- Work item: Repeat exactly the line that contains "The width and height of the screenshot is (640, 400)." and every line after it, down to the last line of the entries below. Do not include pictures.

══════════════════════════════

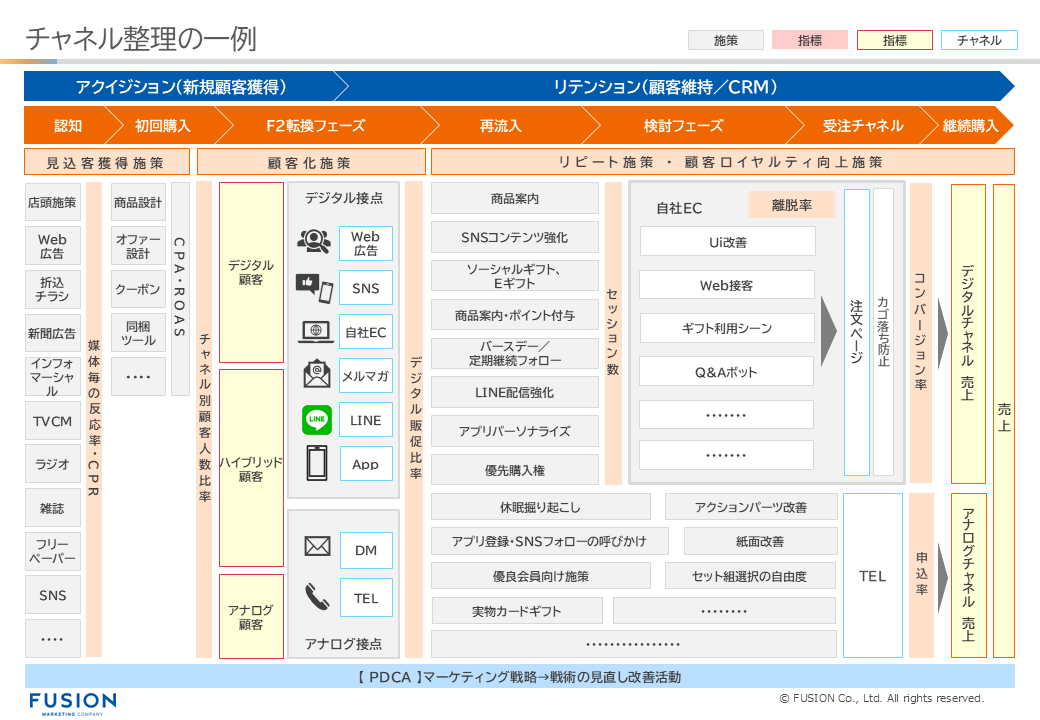Click the Ui改善 button
The width and height of the screenshot is (1040, 720).
point(727,241)
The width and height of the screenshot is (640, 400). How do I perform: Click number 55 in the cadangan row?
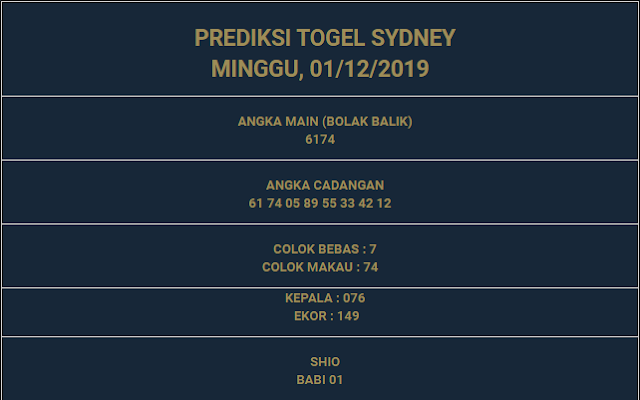click(329, 203)
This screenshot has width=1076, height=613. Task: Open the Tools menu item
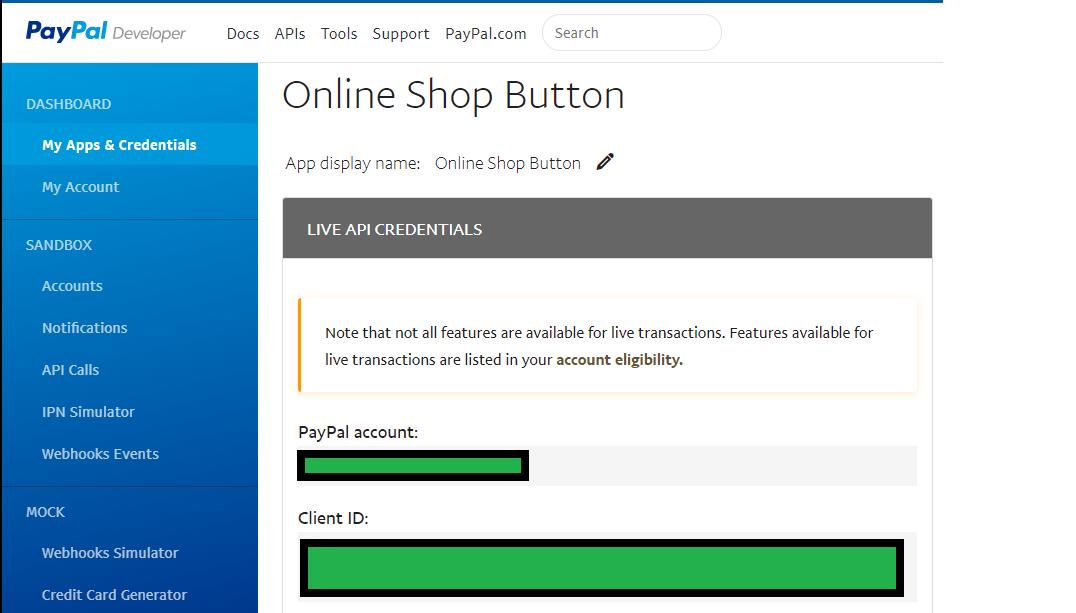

══════════════════════════════

- Output of the task:
The width and height of the screenshot is (640, 400). How do I perform: Click number 55 in the cadangan row?
click(329, 203)
This screenshot has width=1076, height=613. Task: Open the Tools menu item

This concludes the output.